■ Given instruction ■
Count the lines in the records below that contain the string "Conditions", treating uppercase and lowercase letters as different, and reply with the number only.

--- Start Listing ---

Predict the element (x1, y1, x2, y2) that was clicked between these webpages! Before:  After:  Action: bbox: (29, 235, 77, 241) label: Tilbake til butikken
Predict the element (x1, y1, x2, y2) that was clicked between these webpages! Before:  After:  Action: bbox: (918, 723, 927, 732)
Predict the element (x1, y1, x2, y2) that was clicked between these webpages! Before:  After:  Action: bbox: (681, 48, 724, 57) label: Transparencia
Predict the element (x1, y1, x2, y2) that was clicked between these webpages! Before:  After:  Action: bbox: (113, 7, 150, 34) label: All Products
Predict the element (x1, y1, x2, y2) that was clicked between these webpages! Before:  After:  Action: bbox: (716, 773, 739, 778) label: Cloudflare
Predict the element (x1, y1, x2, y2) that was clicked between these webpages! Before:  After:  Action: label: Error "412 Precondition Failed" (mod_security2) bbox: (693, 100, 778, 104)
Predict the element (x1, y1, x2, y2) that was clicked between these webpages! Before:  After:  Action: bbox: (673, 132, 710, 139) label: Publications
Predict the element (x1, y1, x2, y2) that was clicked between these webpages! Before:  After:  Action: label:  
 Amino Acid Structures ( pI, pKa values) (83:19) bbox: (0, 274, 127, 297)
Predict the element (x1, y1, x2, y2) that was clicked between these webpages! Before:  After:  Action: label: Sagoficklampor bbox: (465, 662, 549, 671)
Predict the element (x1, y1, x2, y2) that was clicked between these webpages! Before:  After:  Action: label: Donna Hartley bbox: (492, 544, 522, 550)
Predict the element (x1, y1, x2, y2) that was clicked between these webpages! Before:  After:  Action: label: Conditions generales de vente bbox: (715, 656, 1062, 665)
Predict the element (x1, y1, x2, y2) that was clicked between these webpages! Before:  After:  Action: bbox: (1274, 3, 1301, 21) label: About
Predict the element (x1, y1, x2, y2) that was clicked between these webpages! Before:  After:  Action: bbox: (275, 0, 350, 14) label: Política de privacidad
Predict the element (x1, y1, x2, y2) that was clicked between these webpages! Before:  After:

--- End Listing ---

■ Final result ■
1